There’s no question that there’s benefits to working hard. It’s not all about a grind, but they’re seeing their life as, “That really resonates for me,” because I think that’s what happens when people think, “Oh, I want to be a really successful lawyer, doctor, entrepreneur,” whatever, fill in the blank, and they don’t see that ligning up with hard work. So, they’ve got ambition, but they don’t have the link to doing the work. So, it’s like, no, I want this and I’m willing to do what it takes. If people see that, then they’ll go, “Wow, this is a group where there’s all sorts of people like me. I get to be trained, and coached, and mentored by amazing young people,” because that’s who our district managers are. That would be, “Wow, I’m drawn to that.” We don’t want to influence someone, we want it to be, what we’re talking about excites them.

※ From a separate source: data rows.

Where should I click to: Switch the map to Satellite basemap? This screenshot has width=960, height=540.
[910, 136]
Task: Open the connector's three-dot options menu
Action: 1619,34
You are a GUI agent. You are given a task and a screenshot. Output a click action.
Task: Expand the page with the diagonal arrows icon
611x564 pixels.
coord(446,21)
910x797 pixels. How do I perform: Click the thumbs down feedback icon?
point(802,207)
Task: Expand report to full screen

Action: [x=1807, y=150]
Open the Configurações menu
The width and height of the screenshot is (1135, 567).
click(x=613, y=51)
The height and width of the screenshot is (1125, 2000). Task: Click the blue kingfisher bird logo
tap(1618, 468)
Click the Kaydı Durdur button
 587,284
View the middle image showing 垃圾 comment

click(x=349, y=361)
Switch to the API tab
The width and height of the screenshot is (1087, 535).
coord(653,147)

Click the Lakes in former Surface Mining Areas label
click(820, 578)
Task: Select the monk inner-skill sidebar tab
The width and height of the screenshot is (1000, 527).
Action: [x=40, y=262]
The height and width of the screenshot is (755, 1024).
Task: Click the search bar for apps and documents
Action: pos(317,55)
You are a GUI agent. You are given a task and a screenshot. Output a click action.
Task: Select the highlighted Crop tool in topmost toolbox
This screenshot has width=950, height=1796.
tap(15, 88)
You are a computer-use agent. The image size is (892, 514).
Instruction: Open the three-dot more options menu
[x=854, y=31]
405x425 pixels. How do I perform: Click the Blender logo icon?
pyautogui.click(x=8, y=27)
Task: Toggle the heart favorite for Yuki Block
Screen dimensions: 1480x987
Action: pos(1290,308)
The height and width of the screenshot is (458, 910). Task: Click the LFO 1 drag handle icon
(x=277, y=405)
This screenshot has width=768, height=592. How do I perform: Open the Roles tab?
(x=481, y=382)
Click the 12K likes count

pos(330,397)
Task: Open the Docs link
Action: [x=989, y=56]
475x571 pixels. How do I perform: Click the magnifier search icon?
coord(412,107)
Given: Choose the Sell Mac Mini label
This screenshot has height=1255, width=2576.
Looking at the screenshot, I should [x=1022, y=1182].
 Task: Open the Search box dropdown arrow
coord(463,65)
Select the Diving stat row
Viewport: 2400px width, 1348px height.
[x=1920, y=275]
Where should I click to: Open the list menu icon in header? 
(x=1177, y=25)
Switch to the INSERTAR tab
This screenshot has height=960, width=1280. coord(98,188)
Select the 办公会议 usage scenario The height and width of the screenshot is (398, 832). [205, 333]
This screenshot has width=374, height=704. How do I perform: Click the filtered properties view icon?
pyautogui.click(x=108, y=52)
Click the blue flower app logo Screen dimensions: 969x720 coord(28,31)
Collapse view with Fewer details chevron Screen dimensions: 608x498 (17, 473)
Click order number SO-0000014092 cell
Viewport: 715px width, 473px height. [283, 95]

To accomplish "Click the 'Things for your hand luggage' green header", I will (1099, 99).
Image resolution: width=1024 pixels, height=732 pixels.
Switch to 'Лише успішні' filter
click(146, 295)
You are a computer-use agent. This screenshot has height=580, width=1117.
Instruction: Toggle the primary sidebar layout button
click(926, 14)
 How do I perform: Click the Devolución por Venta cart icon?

Chris, you’ve given us so many gems of wisdom over here. I’m very curious to know, what is the best piece of advice that YOU have ever received?

Oh, gosh. I’m looking around my office. I have so many books. I used to collect quotes when I was young. So, here’s what I’ll do. I’ll give you a quote:

“It is important that you get clear for yourself that your only access to impacting life is action.”

“The world does not care what you intend, how committed you are, how you feel, or what you think, and certainly, it has no interest in what you want and don’t want. Take a look at life as it is lived, and see for yourself that the world only moves for you when you act.”

That is on the bottom of my email, and it has been for a while.. It’s from Werner Erhard, and there’s no parking on Success Avenue. It’s what are we going to do? There’s a problem. There’s a concern. There’s an opportunity. Okay, how do we act? How do we go take action? Gee, I’m not satisfied. We can be either about our concerns, worries, anxieties, or “Oh, this isn’t working. That’s not this. I’m worried about my school. I’m worried about this.” Or we can be focused on the opportunities and possibilities. All that’s demanded when we’re looking at our possibilities and our opportunities is action. We figure out or see an action. We go take it. That action didn’t quite work. No. We take another action. We modify. That’s what we teach people to do, is keep taking action, get better at it. That’s really what excites me in my ongoing journey, continuing to make an impact.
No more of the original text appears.